### Text section
-- START --
Dannah: This is Revive Our Hearts with Nancy DeMoss Wolgemuth, author of Lies Women Believe, for Wednesday, August 17, 2022. I'm Dannah Gresh.
Okay, this month at Revive Our Hearts is “Lies People Believe” month, and of course we want to focus not just on understanding the lies, but on the Truth that sets us free. It’s so crucial in this day, when it’s so common to think truth is relative, or that the most important thing is being true to yourself, whatever you make that out to be.
Nancy, your book Lies Women Believe and the Truth That Sets Them Free has sold over a million copies. Today we’re going to talk about your husband Robert’s book, Lies Men Believe and the Truth That Sets Them Free. I gotta say: This is the book that my husband told me needed to be written starting in about 2008. That’s why I brought him with me today.
Nancy: Welcome, Bob.
Bob Gresh: It’s good to be here.
Nancy: Is this your first time on Revive Our Hearts?
Bob: It is my first time. It’s my first time even in the studio.
Nancy: Wow! You guys have been longtime friends of mine and of my sweet husband. So we’re going to have a conversation with Robert today, who wrote this book—more about that in a moment. But we asked Bob if you could join us, too. Because we’re talking about Lies Men Believe, we figured we needed some more men around here.
-- END --
### Stated task 1
According to the transcript, how many copies has Lies Women Believe and the Truth That Sets Them Free sold?
### Stated task 2
Write out everything in the transcript from "Okay, this month" down to "with me today.".
### Stated task 3
Condense the transcript paragraph beginning "Nancy, your book Lies Women Believe" into a short bulleted list of its main facts.
The records below have no connection to the transcript.

### Data extract
-- START --
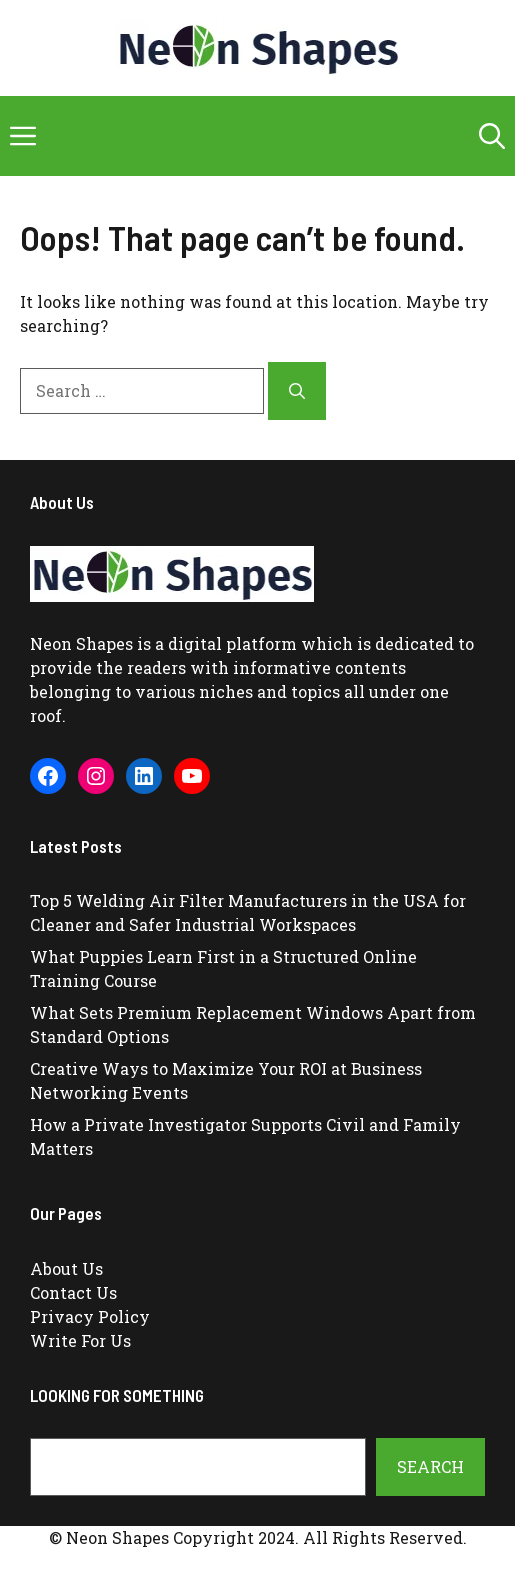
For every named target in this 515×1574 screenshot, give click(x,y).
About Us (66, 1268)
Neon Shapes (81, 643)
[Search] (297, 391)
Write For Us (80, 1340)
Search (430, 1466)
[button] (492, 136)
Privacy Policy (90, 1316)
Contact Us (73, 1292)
-- END --
### Complete answer 1
Over a million copies.

### Complete answer 2
Okay, this month at Revive Our Hearts is “Lies People Believe” month, and of course we want to focus not just on understanding the lies, but on the Truth that sets us free. It’s so crucial in this day, when it’s so common to think truth is relative, or that the most important thing is being true to yourself, whatever you make that out to be.
Nancy, your book Lies Women Believe and the Truth That Sets Them Free has sold over a million copies. Today we’re going to talk about your husband Robert’s book, Lies Men Believe and the Truth That Sets Them Free. I gotta say: This is the book that my husband told me needed to be written starting in about 2008. That’s why I brought him with me today.

### Complete answer 3
- Nancy's book Lies Women Believe and the Truth That Sets Them Free has sold over a million copies.
- Today's topic is her husband Robert's book, Lies Men Believe and the Truth That Sets Them Free.
- Dannah's husband had said since about 2008 that this book needed to be written.
- That is why she brought him along today.